弄月


「乱菊さん。珍しいっスね」
「どういう意味よ」
「だって残業も隊長に押し付けるタイプじゃないですか」
「人聞きの悪い事言わないでくれる?」
 開け放した執務室の窓越しに、乱菊は眉をひそめてみせる。
「日番谷隊長は?」
「とっくに帰ったわよ。その後寝てたら寝過ごしたの」
「……取り敢えず、何処らへんにツッコミ入れりゃいいっスか?」
 夜。深夜と言うほどの時間帯ではなかったが、それでも隊の通常業務はとうに終わっている。部下を帰した後、九番隊副隊長であり、隊長代理でもある自らの仕事をまとめて片付け、十番隊の隊舎を通りかかったところに、この会話。
「任務だったの?」
「まあ。あと、隊の業務が溜まってたもんで」
「大変ね」
「お互い様っスよ」
 苦笑する。この状況下、どの隊も大変である事には変わりない。乱菊は空を見上げ、そして寄りかかっていた窓から唐突に身を起こした。
「ちょっと飲んでかない?」
「執務室でですか?」
「こういう時の備えはしてあるわよ」
「……じゃあ、月見酒っスね」
 至極当然のように言う乱菊に、修兵も敢えて反論せずに同意した。
 今夜ばかりは、部屋の中でも月は燈を許さない。雲を退け、星の消えた夜天に、ただ月だけが懸かる。

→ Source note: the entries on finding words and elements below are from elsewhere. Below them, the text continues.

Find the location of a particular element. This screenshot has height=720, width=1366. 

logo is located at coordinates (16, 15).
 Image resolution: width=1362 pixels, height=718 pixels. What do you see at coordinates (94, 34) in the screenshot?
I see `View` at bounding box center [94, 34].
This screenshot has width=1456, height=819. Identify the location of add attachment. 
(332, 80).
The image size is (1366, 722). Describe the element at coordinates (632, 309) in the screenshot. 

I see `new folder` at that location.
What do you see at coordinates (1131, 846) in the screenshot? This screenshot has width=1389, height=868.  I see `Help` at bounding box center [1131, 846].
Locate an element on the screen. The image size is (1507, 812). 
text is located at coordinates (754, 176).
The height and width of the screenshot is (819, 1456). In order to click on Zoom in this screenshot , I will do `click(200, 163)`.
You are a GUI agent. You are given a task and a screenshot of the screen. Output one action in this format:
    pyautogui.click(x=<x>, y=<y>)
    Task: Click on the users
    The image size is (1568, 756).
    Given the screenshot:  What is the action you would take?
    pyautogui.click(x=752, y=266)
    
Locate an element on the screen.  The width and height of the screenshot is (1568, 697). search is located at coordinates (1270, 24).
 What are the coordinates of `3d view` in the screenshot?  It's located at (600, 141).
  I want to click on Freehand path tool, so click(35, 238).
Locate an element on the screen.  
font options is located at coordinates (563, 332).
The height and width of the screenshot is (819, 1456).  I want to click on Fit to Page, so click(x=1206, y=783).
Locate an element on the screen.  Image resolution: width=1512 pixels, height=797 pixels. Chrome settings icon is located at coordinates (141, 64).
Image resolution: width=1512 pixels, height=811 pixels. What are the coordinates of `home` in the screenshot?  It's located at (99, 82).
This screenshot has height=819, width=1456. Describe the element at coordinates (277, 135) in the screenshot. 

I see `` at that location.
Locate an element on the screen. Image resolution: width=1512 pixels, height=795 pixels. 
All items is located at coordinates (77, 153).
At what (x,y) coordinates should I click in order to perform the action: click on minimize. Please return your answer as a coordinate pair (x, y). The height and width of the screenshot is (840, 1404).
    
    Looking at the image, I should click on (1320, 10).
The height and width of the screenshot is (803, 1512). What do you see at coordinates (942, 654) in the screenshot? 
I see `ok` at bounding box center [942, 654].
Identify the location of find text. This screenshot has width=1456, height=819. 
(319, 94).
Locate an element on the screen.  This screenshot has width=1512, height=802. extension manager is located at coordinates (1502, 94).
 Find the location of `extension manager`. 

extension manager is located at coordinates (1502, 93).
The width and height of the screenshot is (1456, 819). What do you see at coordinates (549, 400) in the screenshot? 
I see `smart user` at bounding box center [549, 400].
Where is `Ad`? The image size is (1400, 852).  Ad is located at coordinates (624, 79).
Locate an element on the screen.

 月影は白く、そして蒼い。地に伸びる陰の中にさえ、闇の存在を認めない。深まる宵の中、どこまでも届く月は、容赦なく全てを照らしていた。
「凄いわね」
「最近、月なんて見た記憶が無いっスよ。やけに夜が明るいなとは思ってましたけど」
「満月を見逃さなかっただけでも儲け物ってトコかしらね」
 諸々の作法は横に置き、それぞれ手酌で注いで杯を傾ける。くっきりと影を描いた床の上で、自然と交わす言葉は少なくなった。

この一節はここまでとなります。